▶ [EXTRACT TO READ]:
# Is she or she she not a silver grulla?



## NdAppy (Apr 8, 2009)

No. Unless she carries silver, she is not a silver. (peeve of mine)

She is what most people refer to as a "silver" grulla/light slate grulla though.


----------



## FoxRidgeRanch (May 20, 2008)

NdAppy said:


> No. Unless she carries silver, she is not a silver. (peeve of mine)
> 
> She is what most people refer to as a "silver" grulla/light slate grulla though.


 
Thats what I mean though, just color wise we were arguing whether she was silver grulla or not.


----------



## dee (Jul 30, 2009)

I started to wonder if she was grulla at all, because I didn't see a dorsal stripe. Good thing I peaked in your barn before I opened my mouth!

Pretty girl - must have paint in her background or something to cause those blue eyes.

Funny that I'd never even seen a grulla before I got my Dancer - now they are popping up everywhere. I thought they were supposed to be a rare color - guess not as rare as they used to be?


----------



## Chiilaa (Aug 12, 2010)

▶ [EXERCISE BRIEF]: Copy the part of the horse-color thread that runs from "## dee (Jul" up to and including "opened my mouth!". The rows below come from a separate source and are unrelated to the thread.

▶ [EXTRACTED MATERIAL]:

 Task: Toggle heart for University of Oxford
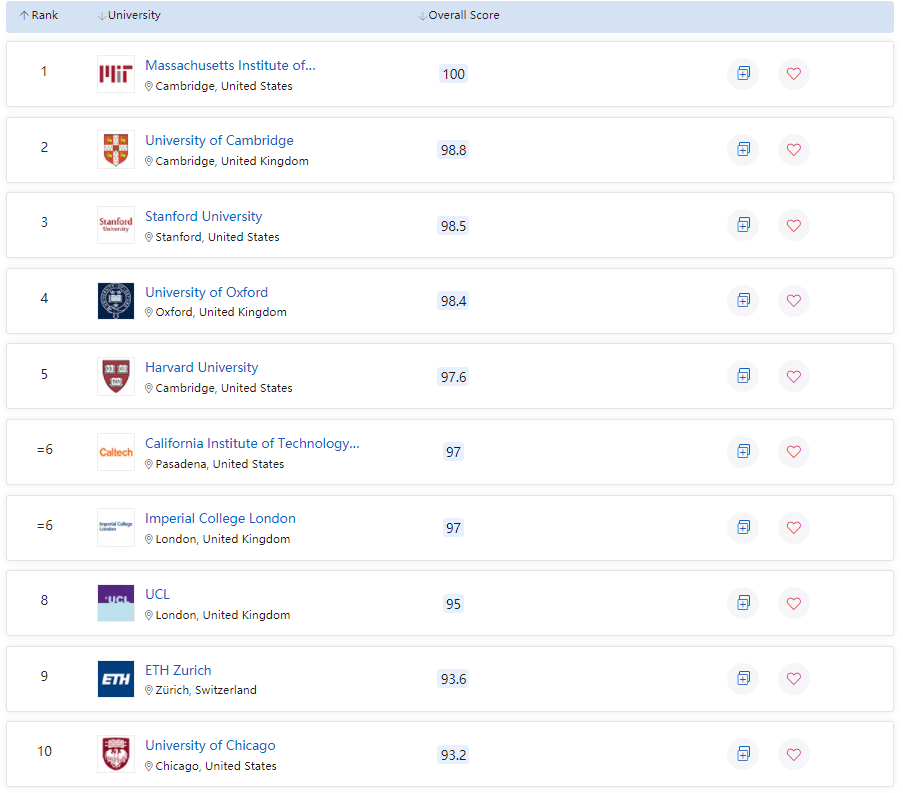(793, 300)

...

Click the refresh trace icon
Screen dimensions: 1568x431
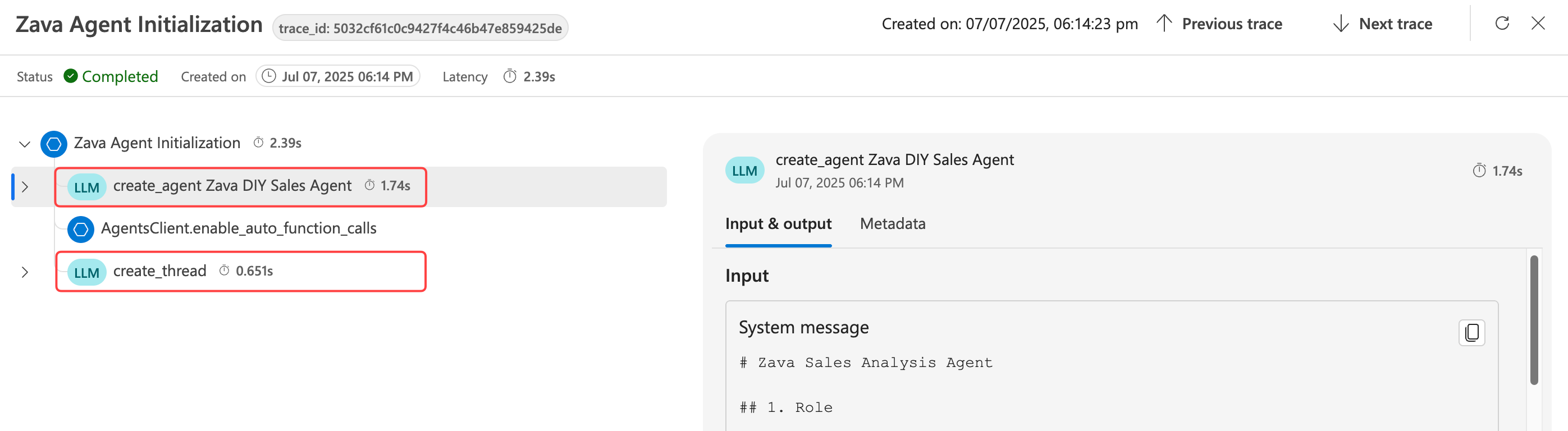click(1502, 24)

---

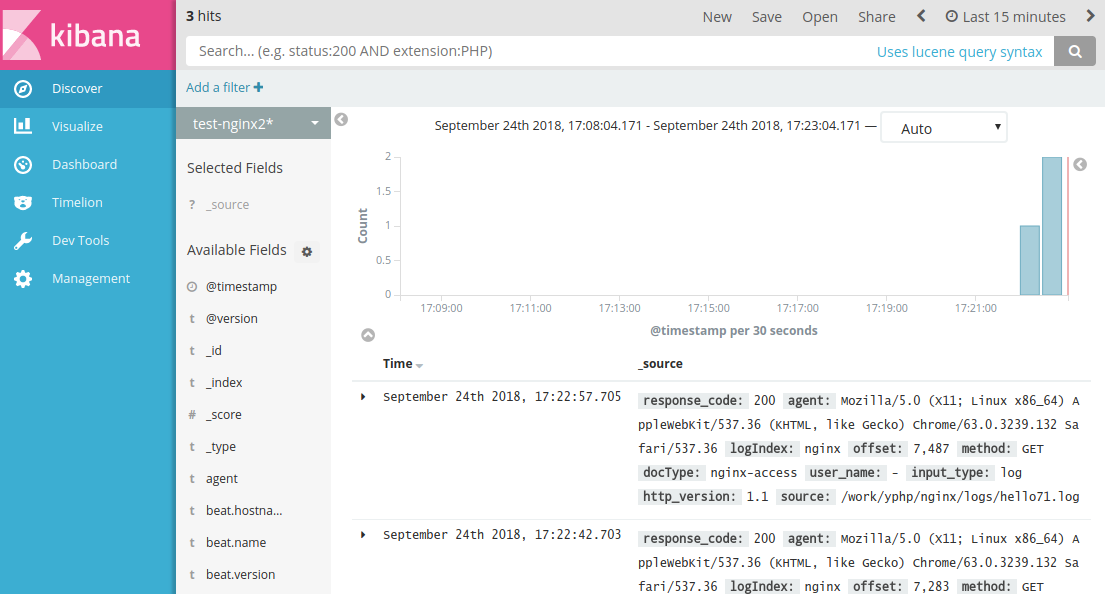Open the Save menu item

▶ [ANSWER TO THE TASK]:
## dee (Jul 30, 2009)

I started to wonder if she was grulla at all, because I didn't see a dorsal stripe. Good thing I peaked in your barn before I opened my mouth!